Originally published on the Bay Area Doula Project website in 2013. Also as a note, I didn't know the history of UT's school song back then, either, and I do now. I likely wouldn't wax nostalgic at this point in my life hearing that song.

A year ago today, I was ill and in bed with a fever.  I checked my Facebook account randomly and noticed that my best friend’s mom was at the Texas State Capitol for Senator Davis’ filibuster on House Bill 2.  Afterwards, I checked Twitter and realized it was more than just a few protestors – the gallery was filled with what would later be termed the Unruly Mob.  As someone who grew up in Texas, and in Austin specifically, I was used to the apathy with which most people their view politics.  Seeing such an action in the heart of Texas politics surprised me beyond words.  After the defunding of Planned Parenthood, and many other policies that ate away at reproductive health care access in the state, people were finally standing up and taking notice.

Throughout the day and evening, I was riveted as I watched my social media feeds on live updates from the Texas State Senate gallery as the Republican legislators, who had dreamed up the religion-fueled and blissfully ignorant HB2, took every opportunity and eventually succeeded in shutting down Senator Davis’ filibuster.  I looked on as the Unruly Mob shouted down to try to shut down the vote, and then watched again as the Republicans attempted to certify an illegal post-midnight vote on the bill.

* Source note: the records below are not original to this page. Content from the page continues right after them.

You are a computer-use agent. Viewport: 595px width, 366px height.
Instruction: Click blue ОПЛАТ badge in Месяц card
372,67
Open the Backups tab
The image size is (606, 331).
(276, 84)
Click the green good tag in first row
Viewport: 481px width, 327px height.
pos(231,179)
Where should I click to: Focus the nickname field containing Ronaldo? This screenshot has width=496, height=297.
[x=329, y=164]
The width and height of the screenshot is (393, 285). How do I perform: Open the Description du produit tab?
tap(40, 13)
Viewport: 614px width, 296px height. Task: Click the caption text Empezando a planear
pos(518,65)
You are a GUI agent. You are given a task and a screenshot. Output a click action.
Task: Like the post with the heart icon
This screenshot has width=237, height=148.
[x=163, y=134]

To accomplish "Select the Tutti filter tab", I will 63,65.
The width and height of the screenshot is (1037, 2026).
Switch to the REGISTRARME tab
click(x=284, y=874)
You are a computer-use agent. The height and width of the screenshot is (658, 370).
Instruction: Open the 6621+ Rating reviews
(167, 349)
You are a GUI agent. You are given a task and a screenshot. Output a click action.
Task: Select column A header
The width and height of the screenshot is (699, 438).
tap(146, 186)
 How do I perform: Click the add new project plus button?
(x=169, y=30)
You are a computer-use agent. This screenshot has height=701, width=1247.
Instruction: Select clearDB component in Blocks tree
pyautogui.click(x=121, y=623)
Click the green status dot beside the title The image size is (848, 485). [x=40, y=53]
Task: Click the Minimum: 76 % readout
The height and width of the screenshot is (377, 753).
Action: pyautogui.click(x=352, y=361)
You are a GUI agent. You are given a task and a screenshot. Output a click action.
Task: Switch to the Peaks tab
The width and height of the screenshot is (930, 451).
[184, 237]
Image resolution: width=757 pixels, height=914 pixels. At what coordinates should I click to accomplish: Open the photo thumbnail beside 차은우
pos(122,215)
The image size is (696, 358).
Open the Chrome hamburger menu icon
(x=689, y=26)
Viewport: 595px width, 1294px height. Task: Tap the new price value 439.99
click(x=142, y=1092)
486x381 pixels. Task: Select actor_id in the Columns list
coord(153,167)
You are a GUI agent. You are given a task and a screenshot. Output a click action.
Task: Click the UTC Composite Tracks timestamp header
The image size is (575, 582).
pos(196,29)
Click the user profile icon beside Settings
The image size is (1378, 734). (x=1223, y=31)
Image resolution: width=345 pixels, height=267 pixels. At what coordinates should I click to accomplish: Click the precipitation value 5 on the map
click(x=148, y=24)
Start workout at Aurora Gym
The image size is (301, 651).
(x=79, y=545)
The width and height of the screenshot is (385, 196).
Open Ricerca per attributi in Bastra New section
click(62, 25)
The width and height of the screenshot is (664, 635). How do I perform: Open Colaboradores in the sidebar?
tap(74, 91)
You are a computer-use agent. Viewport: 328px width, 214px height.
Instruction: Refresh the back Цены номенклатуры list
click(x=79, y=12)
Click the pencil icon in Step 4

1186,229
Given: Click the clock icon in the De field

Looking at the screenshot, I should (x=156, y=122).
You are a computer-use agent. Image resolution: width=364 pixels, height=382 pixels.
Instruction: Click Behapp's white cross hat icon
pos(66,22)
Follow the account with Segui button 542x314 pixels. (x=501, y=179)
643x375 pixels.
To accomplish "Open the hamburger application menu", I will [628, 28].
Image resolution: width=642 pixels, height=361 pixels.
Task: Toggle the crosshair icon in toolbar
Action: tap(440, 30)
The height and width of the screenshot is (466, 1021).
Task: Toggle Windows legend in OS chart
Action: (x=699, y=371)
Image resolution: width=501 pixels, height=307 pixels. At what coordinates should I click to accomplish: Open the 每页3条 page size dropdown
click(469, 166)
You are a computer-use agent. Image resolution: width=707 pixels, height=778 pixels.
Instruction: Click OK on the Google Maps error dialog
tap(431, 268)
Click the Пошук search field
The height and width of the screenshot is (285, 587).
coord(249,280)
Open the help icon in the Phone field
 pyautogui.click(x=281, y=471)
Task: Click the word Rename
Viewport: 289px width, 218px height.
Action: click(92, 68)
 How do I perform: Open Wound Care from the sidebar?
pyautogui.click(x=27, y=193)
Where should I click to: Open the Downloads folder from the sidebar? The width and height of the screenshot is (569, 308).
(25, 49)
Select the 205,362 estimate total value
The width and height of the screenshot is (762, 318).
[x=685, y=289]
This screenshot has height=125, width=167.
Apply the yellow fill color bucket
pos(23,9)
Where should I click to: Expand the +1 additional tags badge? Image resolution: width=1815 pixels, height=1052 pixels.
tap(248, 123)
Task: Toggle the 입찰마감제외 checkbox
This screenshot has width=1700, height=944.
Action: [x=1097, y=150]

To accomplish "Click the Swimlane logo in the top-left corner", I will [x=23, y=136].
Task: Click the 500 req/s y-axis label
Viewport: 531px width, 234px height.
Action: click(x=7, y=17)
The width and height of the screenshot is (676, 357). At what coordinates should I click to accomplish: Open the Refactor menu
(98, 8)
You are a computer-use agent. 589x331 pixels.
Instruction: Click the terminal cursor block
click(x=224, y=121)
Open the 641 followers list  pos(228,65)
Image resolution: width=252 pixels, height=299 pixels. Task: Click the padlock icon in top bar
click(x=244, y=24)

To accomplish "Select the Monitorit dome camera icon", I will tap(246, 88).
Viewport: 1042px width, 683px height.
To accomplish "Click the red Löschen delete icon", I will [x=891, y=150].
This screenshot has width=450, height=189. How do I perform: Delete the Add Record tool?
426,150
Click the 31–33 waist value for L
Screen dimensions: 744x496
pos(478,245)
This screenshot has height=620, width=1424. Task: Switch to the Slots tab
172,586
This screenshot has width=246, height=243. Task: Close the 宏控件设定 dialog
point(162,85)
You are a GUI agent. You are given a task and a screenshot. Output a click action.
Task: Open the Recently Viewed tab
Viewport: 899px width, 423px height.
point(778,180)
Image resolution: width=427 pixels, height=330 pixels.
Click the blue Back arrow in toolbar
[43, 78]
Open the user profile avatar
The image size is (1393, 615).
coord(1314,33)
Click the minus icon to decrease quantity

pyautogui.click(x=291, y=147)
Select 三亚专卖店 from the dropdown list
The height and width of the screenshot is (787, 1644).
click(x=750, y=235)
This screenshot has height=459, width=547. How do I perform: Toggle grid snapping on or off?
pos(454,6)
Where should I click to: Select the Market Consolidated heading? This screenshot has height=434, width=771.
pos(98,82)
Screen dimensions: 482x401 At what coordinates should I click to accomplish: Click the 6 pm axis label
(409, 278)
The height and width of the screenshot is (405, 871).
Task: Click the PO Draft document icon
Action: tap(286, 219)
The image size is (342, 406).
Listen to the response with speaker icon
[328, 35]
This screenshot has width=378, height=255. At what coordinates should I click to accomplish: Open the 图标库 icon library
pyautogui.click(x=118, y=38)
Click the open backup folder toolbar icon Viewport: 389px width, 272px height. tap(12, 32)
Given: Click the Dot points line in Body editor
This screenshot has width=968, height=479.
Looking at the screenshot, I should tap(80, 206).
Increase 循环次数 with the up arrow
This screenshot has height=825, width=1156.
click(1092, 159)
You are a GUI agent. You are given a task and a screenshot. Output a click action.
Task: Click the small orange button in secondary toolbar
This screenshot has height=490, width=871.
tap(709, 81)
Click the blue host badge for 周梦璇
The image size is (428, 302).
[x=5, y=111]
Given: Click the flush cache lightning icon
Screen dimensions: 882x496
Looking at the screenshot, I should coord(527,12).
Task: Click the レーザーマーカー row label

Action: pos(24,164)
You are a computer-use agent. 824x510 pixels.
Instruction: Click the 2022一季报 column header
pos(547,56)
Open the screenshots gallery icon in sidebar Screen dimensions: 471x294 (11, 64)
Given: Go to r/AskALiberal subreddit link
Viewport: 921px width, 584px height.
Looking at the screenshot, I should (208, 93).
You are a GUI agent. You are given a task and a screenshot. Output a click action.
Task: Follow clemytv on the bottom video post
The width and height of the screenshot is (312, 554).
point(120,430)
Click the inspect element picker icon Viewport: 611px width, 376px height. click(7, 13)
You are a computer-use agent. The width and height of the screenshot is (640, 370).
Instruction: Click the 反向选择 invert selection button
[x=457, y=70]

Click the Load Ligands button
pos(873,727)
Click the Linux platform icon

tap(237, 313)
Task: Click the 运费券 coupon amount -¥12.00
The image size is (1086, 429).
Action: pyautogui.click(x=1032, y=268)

My thoughts afterwards – the Republican legislators obviously haven’t kept up with the science and technology of the day.  The fact that they would try to pass such an obviously bad bill that goes against recommendations from physicians and medical research literature proved that.  The fact that they tried to pass a bill after the deadline, without realizing how many people were watching them on the internet, showed how ignorant they were that the world was watching and that the old Southern good ol’ boy ways wouldn’t work in the same way anymore.

Other thoughts – how pleased I was at hearing Cecile Richards lead the mob in a rendition of ‘The Eyes of Texas’.  After having heard that most Texan of songs my entire life, having sang it at my own graduation from university,  I had never been really moved by it.  But watching that rendition, after such a night, brought tears to my eyes.